Dkt. #39 at 7. Everett argues that federal courts are not precluded from affording relief "simply because neither the state supreme court nor the state legislature has enunciated a clear rule governing a particular type of controversy or claim." Id. at 12 (citing Vernon v. City of Los Angeles, 27 F.3d 1385, 1391 (9th Cir. 1994). Rather, "[w]hen a state's highest court has not yet ruled on an issue, [federal courts] must reasonably determine the result that the highest state court would reach if it were deciding the case." Id. (citing Afewerki v. Anaya Law Grp., 868 F.3d 771, 778 (9th Cir. 2017)).

On Reply, Purdue does not deny any of the above legal authority, but argues that the circumstances are different here and that when a case raises "issues of state law that could carry considerable weight, a federal court sitting in diversity should defer to the state supreme court to make those decisions," even where it had previously ruled on the issue. Dkt. #47 at 4 (citing Brady v. Autozone Stores, Inc., 2016 WL 7733094, at *1 (W.D. Wash. Sept. 6, 2016)).

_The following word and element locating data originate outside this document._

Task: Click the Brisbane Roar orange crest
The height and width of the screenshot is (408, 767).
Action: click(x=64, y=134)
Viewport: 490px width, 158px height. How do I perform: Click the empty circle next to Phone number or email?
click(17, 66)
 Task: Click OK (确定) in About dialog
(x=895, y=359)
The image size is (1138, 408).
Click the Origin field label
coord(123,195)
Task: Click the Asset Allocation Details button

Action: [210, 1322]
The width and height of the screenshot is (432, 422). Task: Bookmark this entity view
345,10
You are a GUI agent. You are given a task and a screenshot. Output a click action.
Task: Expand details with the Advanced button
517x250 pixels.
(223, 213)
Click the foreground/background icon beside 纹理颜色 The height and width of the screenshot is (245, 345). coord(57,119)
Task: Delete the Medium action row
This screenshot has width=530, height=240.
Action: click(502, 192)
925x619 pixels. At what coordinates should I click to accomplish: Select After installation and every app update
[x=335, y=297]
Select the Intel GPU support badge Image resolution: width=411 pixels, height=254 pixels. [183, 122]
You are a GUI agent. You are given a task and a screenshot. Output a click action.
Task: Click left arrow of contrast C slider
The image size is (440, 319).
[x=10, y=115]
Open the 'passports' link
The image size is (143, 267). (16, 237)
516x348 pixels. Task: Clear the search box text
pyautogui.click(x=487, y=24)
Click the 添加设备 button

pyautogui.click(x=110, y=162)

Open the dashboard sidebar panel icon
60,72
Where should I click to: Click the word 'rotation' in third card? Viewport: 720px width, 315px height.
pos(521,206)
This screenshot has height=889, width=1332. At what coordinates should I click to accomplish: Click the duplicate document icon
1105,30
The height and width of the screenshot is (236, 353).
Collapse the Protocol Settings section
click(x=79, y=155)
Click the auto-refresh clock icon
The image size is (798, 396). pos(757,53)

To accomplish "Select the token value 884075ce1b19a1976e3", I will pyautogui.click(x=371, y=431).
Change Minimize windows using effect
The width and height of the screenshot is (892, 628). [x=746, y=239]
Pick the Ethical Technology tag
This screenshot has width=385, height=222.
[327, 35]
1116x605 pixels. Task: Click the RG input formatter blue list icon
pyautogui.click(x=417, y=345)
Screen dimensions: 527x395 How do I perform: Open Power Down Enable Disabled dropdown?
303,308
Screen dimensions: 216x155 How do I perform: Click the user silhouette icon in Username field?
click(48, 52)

"The decision to certify a question to a state supreme court rests in the sound discretion of the district court." Eckard Brandes, Inc. v. Riley, 338 F.3d 1082, 1087 (9th Cir. 2003). The Court finds that Purdue has not met its burden of demonstrating that certification is necessary to dispose of this proceeding, given that Purdue has moved after the Court's adverse ruling on its Motion to Dismiss, and given the Court's sound basis for that ruling. The Court finds that Purdue is essentially seeking to appeal the Court's decision, or to delay resolution of this matter, which the Court notes was removed from state court by Purdue. These are not valid bases for certifying a question to the Washington State Supreme Court.

Having reviewed the relevant pleadings and the remainder of the record, the Court hereby finds and ORDERS that Defendants' Motion to Certify Question to the Washington Supreme Court (Dkt. #31) is DENIED.